EU, China near deal on solar panel dispute

The European Union and China are near a settlement in their dispute over solar panel imports, press reports said Thursday, but Europeans manufacturers challenged the figures involved as still harmful to their business.

The Handelsblatt business daily said negotiators were ready to set a minimum price on imported Chinese solar panels at 57 cents per watt of power they produced.

This price would apply to the first seven gigawatts of solar panels imported.

Any panels imported above the seven gigawatt quota would then incur an anti-dumping tariff of 47.6 percent, the German daily said, without specifying its sources.

EU officials declined to comment directly on the report and the figures given.

"Discussions are on-going at the highest level as both sides seek an amicable solution," EU Trade spokesman John Clancy said.

EU ProSun, which lobbied successfully to get Brussels to impose anti-dumping duties on solar panel imports from China earlier this year, said the figures were "absurd" and it would go to Europe's top court to challenge any such settlement.

Chinese solar panel modules were currently being sold at 59 cents per Watt of output in Europe, EU ProSun head Milan Nitzschke told AFP.
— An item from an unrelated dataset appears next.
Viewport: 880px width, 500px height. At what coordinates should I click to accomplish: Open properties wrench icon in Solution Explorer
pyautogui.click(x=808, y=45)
"It would be absurd if the minimum price were to be lower than that," Nitzschke said, adding: "The amount of imports at seven gigawatts (would also) amount to a sales guarantee for China."

Earlier this month, China offered to cap annual exports of solar components to the EU at 10 gigawatts, state media reported in Beijing.

But shipments within this quota should be either tariff free or at a low rate, according to the reports, while those over the limit would be taxed "according to relevant rules".

In June, Brussels imposed an emergency anti-dumping tariff of 11.8 percent on imports of Chinese solar panels, which is set to rise to 47 percent if no settlement was reached by August 6.

Solar panels and a series of other EU-China disputes escalated sharply earlier this year, sparking fears of a full-blown trade war between the two major trading powers.